Being an engineer I have an affectation that causes me to want things to make sense. Yeah, I know that this isn’t always possible. I made it through 2 semesters of electromagnetic wave propagation in college but I still think that stuff is voodoo and black magic. And after 11 years of marriage I’m still lost there as well. I was hoping to do a little better with trying to understand sailboat design.

Many things happen when a sailboat heels. Among them:
Particularly if the hull is fat, its immersed shape becomes asymmetrical and it wants to head up.
Particularly if the rig is tall, the center of effort of the rig moves to leeward and tries to turn the boat to windward.

fields and waves are voodo, but then so are the differentials in boat design. I too would like to read a more complete explanation.

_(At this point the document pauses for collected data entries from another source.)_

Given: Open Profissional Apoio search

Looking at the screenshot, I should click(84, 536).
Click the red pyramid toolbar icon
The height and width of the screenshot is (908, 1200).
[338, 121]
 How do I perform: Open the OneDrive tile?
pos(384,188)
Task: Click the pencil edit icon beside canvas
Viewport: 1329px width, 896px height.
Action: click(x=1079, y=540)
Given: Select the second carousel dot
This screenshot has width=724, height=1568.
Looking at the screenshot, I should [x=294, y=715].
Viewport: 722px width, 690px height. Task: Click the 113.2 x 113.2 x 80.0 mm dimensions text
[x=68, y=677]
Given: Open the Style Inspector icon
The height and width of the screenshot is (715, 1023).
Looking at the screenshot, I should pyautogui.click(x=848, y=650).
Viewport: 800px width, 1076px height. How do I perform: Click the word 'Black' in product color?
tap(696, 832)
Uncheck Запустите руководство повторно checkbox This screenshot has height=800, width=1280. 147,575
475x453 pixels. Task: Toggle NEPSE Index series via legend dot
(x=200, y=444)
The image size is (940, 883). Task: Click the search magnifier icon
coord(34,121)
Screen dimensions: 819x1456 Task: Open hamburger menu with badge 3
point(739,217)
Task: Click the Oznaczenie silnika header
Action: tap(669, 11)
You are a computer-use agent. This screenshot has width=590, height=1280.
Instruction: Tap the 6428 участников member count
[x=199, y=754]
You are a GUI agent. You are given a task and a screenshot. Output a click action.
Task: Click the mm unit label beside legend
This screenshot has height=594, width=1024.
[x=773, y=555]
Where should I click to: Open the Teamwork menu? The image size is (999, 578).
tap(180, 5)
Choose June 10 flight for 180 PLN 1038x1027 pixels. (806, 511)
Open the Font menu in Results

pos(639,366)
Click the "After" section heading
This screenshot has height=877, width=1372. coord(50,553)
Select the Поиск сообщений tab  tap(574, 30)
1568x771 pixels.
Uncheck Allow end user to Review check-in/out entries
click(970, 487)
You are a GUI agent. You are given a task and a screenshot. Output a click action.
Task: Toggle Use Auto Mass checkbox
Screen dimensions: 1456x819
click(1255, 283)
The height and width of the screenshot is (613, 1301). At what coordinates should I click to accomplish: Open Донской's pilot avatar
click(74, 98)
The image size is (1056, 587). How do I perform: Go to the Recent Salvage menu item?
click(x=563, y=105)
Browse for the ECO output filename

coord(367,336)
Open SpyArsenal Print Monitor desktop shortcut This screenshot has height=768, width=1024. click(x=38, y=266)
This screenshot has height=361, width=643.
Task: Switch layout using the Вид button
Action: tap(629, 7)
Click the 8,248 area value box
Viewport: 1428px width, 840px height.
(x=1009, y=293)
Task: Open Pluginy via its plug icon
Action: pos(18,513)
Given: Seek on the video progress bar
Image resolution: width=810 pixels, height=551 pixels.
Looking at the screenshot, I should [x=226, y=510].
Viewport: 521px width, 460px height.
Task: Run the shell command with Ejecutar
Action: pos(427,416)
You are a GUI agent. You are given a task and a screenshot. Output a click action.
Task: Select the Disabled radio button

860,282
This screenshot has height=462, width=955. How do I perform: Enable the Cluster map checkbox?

Not trying to curtail discussion on the topic here, but for those deeply interested in the subject I'd suggest that you read Marchaj's Aero-Hydrodynamics of Sail. His Sailing Theory and Practice is pretty good, too.

To state it simply, the water forces acting on the hull is the integral over the surface on the pressure caused by both the static immersion and the dynamic flow. In general a secondary force (the drag force generated by energy removal from the wind) is required to impose both driving force and heel on the vessel. The vessel will free rotate about its center of mass (not CLR), until energy loss in the wind is minimized. The task of the designer is to assure that a minimum tertiary force (the rudder) is required to ensure a quasi-stable condition where the majority of the energy loss from the air is directed into energy increase to the water via viscous methods (i.e. not pressure drag) to the maximum extent possible consistent with wind direction and desired course over ground. This is accomplished by using the hull shape pressure distribution in the athwartships direction to offset the energy due to rise of the CG under the effect of the driving force. Simultaneously, the designer must minimize the pressure increase over the fore part of the hull and the pressure decrease over the aft part of the hull in order to prevent the hull from rotating up into the wind. As the longitudinal change in pressure distribution cannot be prevented in real world hull, there is tendency for the center of lateral pressure to move forward as hull speed increases on most hulls. This change in lateral pressure forward causes an increase in weather helm.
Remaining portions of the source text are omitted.